5) The reactivity of the halogens decreases down Group 7, because the outer shell becomes further from the nucleus. So there’s less attraction and it’s harder to gain an electron.
6) Chlorine will displace bromine from a solution of potassium bromide, because chlorine is more reactive than bromine. More reactive halogens can displace other halogens from solutions of their salts.
- Group 0 Elements
1) How many electrons does helium have in its outer shell?
2) How many electrons do the other noble gases, apart from helium, have in their outer shells?
3) Does krypton have a lower or higher boiling point than argon? Explain your reasoning.
4) Explain why the noble gases elements are inert (don’t react).
5) The Group 0 elements exist as monatomic gases. What does this mean?
6) Would xenon make a good fuel? Explain your answer.
1) Helium has two electrons in its outer shell. (It’s still full though, because the first shell only needs two electrons to be filled).
2) The rest of the noble gases have eight electrons in their outer shells.
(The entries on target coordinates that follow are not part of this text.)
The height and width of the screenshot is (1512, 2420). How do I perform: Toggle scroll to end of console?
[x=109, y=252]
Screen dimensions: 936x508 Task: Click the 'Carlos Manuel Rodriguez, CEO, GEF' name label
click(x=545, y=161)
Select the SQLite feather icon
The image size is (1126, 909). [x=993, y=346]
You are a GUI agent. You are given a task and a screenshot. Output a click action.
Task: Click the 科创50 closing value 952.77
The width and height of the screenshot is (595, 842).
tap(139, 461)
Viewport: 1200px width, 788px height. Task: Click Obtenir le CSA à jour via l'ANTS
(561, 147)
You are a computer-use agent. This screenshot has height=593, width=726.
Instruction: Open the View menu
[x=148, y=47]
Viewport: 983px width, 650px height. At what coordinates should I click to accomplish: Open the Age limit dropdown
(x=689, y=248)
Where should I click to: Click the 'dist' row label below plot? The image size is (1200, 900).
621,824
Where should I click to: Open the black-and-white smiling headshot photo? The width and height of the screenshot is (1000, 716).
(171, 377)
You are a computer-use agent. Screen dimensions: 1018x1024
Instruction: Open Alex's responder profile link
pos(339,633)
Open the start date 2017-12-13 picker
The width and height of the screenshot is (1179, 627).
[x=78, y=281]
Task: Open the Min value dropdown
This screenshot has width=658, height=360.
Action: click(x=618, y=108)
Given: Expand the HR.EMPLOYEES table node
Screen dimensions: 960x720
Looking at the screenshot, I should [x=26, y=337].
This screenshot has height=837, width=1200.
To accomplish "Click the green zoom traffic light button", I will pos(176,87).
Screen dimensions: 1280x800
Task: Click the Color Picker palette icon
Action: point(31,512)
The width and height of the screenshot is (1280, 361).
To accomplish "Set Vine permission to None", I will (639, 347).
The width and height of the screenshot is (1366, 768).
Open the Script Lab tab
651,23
3) Krypton has a higher boiling point than argon. Krypton is below argon in Group 0, and the boiling points of the noble gases increase as you go down the group. This is because the relative atomic mass (and number of electrons) increases, so there are greater intermolecular forces between the atoms which need to be overcome.
4) The noble gases are inert because they have full outer shells, so don’t need to lose or gain any electrons to become stable.
5) The noble gases exist as single atoms, not bonded to each other.
6) The noble gases are so inert that they are non-flammable. So xenon would make a very poor fuel indeed.